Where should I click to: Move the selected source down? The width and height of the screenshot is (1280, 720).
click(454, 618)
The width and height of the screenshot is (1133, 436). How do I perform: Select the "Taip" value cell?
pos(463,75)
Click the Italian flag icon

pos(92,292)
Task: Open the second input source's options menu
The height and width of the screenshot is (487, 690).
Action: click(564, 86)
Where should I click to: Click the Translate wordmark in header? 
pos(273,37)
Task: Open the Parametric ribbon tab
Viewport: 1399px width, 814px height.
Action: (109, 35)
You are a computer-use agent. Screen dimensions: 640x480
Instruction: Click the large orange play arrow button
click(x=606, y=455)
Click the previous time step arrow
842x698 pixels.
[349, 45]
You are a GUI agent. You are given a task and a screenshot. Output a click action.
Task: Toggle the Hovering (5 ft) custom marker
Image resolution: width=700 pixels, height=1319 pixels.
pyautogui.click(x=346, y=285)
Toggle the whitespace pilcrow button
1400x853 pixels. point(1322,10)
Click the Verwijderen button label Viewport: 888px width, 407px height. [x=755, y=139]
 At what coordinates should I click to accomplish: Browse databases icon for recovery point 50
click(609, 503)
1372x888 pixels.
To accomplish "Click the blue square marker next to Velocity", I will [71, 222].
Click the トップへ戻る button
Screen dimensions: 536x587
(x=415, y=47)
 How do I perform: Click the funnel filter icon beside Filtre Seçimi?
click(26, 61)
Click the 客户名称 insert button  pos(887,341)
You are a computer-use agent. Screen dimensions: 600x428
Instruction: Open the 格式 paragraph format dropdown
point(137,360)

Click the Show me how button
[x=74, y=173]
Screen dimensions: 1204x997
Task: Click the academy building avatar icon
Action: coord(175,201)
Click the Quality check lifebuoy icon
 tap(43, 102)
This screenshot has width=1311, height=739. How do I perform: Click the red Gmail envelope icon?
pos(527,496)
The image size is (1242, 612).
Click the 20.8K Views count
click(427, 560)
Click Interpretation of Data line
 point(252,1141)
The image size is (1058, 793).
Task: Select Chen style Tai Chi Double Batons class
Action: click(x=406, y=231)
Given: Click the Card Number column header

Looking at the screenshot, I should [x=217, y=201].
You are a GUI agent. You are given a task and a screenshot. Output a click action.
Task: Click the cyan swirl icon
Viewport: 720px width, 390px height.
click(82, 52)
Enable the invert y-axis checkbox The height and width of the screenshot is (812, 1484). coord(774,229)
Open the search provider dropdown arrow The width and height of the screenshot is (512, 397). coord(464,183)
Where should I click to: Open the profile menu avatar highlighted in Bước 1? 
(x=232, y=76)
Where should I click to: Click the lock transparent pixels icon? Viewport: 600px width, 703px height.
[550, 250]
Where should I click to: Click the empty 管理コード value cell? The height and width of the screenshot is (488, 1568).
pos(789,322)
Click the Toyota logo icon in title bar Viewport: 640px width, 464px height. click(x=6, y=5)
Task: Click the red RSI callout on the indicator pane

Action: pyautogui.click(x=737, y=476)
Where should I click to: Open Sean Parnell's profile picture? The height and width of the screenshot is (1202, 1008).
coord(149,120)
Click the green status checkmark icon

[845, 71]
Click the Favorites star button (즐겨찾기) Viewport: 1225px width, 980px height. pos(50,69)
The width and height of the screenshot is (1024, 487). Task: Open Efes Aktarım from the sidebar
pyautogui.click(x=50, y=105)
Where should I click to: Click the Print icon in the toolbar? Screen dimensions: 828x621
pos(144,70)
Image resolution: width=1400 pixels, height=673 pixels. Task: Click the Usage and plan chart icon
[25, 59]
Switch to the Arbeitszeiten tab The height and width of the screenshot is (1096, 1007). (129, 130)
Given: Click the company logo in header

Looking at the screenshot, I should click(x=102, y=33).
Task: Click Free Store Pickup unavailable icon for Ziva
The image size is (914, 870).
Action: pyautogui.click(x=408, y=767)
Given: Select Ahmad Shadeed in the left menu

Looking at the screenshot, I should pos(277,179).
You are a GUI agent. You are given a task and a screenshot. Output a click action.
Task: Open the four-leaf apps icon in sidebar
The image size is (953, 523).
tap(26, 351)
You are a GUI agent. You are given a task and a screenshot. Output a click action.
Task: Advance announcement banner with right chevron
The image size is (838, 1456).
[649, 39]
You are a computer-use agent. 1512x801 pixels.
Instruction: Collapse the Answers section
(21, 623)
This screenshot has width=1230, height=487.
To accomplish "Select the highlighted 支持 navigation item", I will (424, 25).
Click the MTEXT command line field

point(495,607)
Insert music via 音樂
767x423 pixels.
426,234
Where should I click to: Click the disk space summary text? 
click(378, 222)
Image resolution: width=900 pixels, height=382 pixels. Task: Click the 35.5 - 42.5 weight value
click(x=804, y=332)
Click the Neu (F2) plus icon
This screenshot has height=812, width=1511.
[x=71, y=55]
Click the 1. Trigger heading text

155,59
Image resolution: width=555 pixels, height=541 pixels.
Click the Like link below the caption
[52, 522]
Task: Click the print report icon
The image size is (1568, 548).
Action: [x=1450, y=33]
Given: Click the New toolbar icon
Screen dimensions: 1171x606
—————
▶ [Work task] Nothing is to be left out: set down all the records again exactly.

▶ [Exercise solution]
Where should I click to: Move the selected source down? The width and height of the screenshot is (1280, 720).
click(454, 618)
The width and height of the screenshot is (1133, 436). How do I perform: Select the "Taip" value cell?
pos(463,75)
Click the Italian flag icon

pos(92,292)
Task: Open the second input source's options menu
The height and width of the screenshot is (487, 690).
Action: click(564, 86)
Where should I click to: Click the Translate wordmark in header? 
pos(273,37)
Task: Open the Parametric ribbon tab
Viewport: 1399px width, 814px height.
Action: (109, 35)
You are a computer-use agent. Screen dimensions: 640x480
Instruction: Click the large orange play arrow button
click(x=606, y=455)
Click the previous time step arrow
842x698 pixels.
[349, 45]
You are a GUI agent. You are given a task and a screenshot. Output a click action.
Task: Toggle the Hovering (5 ft) custom marker
Image resolution: width=700 pixels, height=1319 pixels.
pyautogui.click(x=346, y=285)
Toggle the whitespace pilcrow button
1400x853 pixels. point(1322,10)
Click the Verwijderen button label Viewport: 888px width, 407px height. [x=755, y=139]
 At what coordinates should I click to accomplish: Browse databases icon for recovery point 50
click(609, 503)
1372x888 pixels.
To accomplish "Click the blue square marker next to Velocity", I will [71, 222].
Click the トップへ戻る button
Screen dimensions: 536x587
(x=415, y=47)
 How do I perform: Click the funnel filter icon beside Filtre Seçimi?
click(26, 61)
Click the 客户名称 insert button  pos(887,341)
You are a computer-use agent. Screen dimensions: 600x428
Instruction: Open the 格式 paragraph format dropdown
point(137,360)

Click the Show me how button
[x=74, y=173]
Screen dimensions: 1204x997
Task: Click the academy building avatar icon
Action: coord(175,201)
Click the Quality check lifebuoy icon
 tap(43, 102)
This screenshot has width=1311, height=739. How do I perform: Click the red Gmail envelope icon?
pos(527,496)
The image size is (1242, 612).
Click the 20.8K Views count
click(427, 560)
Click Interpretation of Data line
 point(252,1141)
The image size is (1058, 793).
Task: Select Chen style Tai Chi Double Batons class
Action: click(x=406, y=231)
Given: Click the Card Number column header

Looking at the screenshot, I should [x=217, y=201].
You are a GUI agent. You are given a task and a screenshot. Output a click action.
Task: Click the cyan swirl icon
Viewport: 720px width, 390px height.
click(82, 52)
Enable the invert y-axis checkbox The height and width of the screenshot is (812, 1484). coord(774,229)
Open the search provider dropdown arrow The width and height of the screenshot is (512, 397). coord(464,183)
Where should I click to: Open the profile menu avatar highlighted in Bước 1? 
(x=232, y=76)
Where should I click to: Click the lock transparent pixels icon? Viewport: 600px width, 703px height.
[550, 250]
Where should I click to: Click the empty 管理コード value cell? The height and width of the screenshot is (488, 1568).
pos(789,322)
Click the Toyota logo icon in title bar Viewport: 640px width, 464px height. click(x=6, y=5)
Task: Click the red RSI callout on the indicator pane

Action: pyautogui.click(x=737, y=476)
Where should I click to: Open Sean Parnell's profile picture? The height and width of the screenshot is (1202, 1008).
coord(149,120)
Click the green status checkmark icon

[845, 71]
Click the Favorites star button (즐겨찾기) Viewport: 1225px width, 980px height. pos(50,69)
The width and height of the screenshot is (1024, 487). Task: Open Efes Aktarım from the sidebar
pyautogui.click(x=50, y=105)
Where should I click to: Click the Print icon in the toolbar? Screen dimensions: 828x621
pos(144,70)
Image resolution: width=1400 pixels, height=673 pixels. Task: Click the Usage and plan chart icon
[25, 59]
Switch to the Arbeitszeiten tab The height and width of the screenshot is (1096, 1007). (129, 130)
Given: Click the company logo in header

Looking at the screenshot, I should click(x=102, y=33).
Task: Click Free Store Pickup unavailable icon for Ziva
The image size is (914, 870).
Action: pyautogui.click(x=408, y=767)
Given: Select Ahmad Shadeed in the left menu

Looking at the screenshot, I should pos(277,179).
You are a GUI agent. You are given a task and a screenshot. Output a click action.
Task: Open the four-leaf apps icon in sidebar
The image size is (953, 523).
tap(26, 351)
You are a GUI agent. You are given a task and a screenshot. Output a click action.
Task: Advance announcement banner with right chevron
The image size is (838, 1456).
[649, 39]
You are a computer-use agent. 1512x801 pixels.
Instruction: Collapse the Answers section
(21, 623)
This screenshot has width=1230, height=487.
To accomplish "Select the highlighted 支持 navigation item", I will (424, 25).
Click the MTEXT command line field

point(495,607)
Insert music via 音樂
767x423 pixels.
426,234
Where should I click to: Click the disk space summary text? 
click(378, 222)
Image resolution: width=900 pixels, height=382 pixels. Task: Click the 35.5 - 42.5 weight value
click(x=804, y=332)
Click the Neu (F2) plus icon
This screenshot has height=812, width=1511.
[x=71, y=55]
Click the 1. Trigger heading text

155,59
Image resolution: width=555 pixels, height=541 pixels.
Click the Like link below the caption
[52, 522]
Task: Click the print report icon
The image size is (1568, 548).
Action: [x=1450, y=33]
Given: Click the New toolbar icon
Screen dimensions: 1171x606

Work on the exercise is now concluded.